## WORK TO BE COMPLETED
Please repeat the lines below exactly. Begin with the line containing "Where should I click to: Refresh" and go on through the line containing "Click the address path input field".

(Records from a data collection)
----
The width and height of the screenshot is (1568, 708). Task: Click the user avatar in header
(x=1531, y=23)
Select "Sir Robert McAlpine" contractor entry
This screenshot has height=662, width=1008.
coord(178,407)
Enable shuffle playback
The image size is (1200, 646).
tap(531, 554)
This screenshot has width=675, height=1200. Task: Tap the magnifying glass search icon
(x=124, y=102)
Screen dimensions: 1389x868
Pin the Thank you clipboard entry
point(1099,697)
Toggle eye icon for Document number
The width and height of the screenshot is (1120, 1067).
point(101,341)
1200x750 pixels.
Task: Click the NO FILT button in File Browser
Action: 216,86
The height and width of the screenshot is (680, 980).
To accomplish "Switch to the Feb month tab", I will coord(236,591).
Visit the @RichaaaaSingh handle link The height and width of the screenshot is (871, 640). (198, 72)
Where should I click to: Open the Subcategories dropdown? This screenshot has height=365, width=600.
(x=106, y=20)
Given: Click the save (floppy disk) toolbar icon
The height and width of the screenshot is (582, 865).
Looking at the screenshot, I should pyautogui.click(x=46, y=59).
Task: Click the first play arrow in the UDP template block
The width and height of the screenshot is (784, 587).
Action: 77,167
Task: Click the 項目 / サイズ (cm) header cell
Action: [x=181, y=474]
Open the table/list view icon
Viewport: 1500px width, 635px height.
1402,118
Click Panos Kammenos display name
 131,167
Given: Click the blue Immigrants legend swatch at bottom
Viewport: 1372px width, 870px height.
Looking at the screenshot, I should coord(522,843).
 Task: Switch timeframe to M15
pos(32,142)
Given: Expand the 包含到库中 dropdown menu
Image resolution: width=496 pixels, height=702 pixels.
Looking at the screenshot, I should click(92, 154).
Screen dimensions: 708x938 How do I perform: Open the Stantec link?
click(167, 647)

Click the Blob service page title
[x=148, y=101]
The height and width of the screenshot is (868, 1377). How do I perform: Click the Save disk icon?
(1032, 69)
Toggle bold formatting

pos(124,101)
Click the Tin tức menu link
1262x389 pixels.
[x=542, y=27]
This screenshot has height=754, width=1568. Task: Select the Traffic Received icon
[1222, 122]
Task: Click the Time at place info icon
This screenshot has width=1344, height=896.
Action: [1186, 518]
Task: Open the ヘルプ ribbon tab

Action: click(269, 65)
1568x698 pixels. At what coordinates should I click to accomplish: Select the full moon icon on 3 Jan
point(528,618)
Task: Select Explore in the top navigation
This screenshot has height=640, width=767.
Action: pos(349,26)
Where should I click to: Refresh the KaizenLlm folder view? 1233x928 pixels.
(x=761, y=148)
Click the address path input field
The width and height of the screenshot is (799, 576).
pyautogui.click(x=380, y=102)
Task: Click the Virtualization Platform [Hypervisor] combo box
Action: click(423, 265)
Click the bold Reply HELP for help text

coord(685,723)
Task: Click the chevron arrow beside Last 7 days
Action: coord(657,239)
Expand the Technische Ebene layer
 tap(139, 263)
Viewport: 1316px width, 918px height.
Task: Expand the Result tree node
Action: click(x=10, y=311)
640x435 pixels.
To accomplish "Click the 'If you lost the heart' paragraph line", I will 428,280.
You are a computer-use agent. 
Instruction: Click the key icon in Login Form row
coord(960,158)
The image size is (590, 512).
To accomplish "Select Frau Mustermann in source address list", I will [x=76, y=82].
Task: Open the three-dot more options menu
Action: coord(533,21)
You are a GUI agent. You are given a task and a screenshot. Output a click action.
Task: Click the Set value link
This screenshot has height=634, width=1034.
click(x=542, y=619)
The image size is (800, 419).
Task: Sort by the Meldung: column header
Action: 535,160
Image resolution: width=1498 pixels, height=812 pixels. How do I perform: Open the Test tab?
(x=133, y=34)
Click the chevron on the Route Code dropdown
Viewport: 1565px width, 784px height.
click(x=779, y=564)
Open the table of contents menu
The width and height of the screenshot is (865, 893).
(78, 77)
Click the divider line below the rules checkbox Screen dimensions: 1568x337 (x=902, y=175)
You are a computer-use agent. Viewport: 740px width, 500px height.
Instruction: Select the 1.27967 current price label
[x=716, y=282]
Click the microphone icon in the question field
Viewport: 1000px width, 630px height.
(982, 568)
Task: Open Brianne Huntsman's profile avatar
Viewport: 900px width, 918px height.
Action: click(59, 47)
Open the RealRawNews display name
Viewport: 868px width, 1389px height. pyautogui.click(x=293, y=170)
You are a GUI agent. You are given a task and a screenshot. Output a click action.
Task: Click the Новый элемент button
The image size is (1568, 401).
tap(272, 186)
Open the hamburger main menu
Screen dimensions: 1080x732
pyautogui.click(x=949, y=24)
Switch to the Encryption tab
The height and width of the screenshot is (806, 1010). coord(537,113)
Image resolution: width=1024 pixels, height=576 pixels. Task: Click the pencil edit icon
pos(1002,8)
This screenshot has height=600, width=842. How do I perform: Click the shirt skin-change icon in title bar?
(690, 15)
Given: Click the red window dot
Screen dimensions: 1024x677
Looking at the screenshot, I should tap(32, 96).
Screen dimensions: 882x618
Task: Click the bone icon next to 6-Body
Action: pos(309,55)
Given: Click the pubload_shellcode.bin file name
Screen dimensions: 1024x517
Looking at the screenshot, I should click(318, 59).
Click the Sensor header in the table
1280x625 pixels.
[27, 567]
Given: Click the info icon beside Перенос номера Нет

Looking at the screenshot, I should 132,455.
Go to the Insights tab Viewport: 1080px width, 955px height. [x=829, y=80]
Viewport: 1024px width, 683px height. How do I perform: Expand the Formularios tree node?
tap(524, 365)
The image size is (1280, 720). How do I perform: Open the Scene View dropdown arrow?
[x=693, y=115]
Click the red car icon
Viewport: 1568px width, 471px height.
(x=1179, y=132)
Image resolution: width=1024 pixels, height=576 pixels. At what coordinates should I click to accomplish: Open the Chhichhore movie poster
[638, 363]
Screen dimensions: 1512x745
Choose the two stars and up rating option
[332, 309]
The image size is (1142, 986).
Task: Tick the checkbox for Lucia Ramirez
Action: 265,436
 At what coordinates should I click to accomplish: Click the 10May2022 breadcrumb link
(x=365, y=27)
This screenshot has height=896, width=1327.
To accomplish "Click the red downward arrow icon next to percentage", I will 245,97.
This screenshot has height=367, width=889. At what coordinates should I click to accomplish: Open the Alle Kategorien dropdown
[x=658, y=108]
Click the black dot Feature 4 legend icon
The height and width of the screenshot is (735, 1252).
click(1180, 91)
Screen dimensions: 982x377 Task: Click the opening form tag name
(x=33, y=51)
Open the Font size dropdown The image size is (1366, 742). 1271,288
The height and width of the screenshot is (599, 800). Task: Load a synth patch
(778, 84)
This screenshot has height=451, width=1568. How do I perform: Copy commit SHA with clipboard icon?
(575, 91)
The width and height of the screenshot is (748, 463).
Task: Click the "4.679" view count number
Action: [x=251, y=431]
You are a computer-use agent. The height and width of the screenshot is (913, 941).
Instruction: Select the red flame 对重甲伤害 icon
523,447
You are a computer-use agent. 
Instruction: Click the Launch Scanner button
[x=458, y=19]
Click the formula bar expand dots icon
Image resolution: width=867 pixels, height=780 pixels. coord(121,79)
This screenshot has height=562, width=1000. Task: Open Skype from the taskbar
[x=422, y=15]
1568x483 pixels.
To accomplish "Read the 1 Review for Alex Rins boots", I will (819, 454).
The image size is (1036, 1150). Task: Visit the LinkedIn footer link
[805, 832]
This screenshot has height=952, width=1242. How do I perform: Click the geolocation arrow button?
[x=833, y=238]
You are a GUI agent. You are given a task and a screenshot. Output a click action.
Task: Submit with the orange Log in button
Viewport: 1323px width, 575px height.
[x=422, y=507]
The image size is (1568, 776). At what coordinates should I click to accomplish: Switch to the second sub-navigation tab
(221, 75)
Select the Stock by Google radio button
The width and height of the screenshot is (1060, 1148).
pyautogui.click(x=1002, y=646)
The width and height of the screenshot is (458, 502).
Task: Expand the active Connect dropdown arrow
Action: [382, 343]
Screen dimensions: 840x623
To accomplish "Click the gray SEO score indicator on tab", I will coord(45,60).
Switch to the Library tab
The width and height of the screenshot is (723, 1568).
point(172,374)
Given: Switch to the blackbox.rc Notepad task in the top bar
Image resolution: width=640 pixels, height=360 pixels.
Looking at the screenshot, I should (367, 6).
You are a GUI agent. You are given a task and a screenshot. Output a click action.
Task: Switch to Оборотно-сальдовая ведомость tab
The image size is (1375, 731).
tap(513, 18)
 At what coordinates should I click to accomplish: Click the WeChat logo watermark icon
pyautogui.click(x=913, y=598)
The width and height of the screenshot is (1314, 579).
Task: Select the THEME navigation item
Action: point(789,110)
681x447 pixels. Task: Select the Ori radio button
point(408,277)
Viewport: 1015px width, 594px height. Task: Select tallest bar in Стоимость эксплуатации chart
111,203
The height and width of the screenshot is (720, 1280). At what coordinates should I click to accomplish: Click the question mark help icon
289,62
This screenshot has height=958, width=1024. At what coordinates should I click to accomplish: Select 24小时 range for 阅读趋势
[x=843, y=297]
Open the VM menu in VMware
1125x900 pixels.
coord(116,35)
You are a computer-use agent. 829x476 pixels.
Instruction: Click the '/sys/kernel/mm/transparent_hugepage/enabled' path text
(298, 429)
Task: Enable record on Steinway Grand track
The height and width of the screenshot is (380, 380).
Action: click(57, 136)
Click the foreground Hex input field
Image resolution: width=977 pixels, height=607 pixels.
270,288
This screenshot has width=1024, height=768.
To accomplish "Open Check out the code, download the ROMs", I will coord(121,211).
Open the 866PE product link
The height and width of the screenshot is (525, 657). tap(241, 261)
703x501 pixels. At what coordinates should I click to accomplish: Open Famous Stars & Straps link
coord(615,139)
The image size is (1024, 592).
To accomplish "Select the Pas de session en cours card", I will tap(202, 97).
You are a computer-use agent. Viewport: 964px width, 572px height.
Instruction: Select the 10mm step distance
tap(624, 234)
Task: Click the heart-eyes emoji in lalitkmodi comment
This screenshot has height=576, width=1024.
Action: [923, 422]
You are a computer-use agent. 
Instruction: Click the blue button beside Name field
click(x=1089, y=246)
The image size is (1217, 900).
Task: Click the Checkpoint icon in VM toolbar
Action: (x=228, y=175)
----
## REPLY TO THE TASK
Where should I click to: Refresh the KaizenLlm folder view? 1233x928 pixels.
(x=761, y=148)
Click the address path input field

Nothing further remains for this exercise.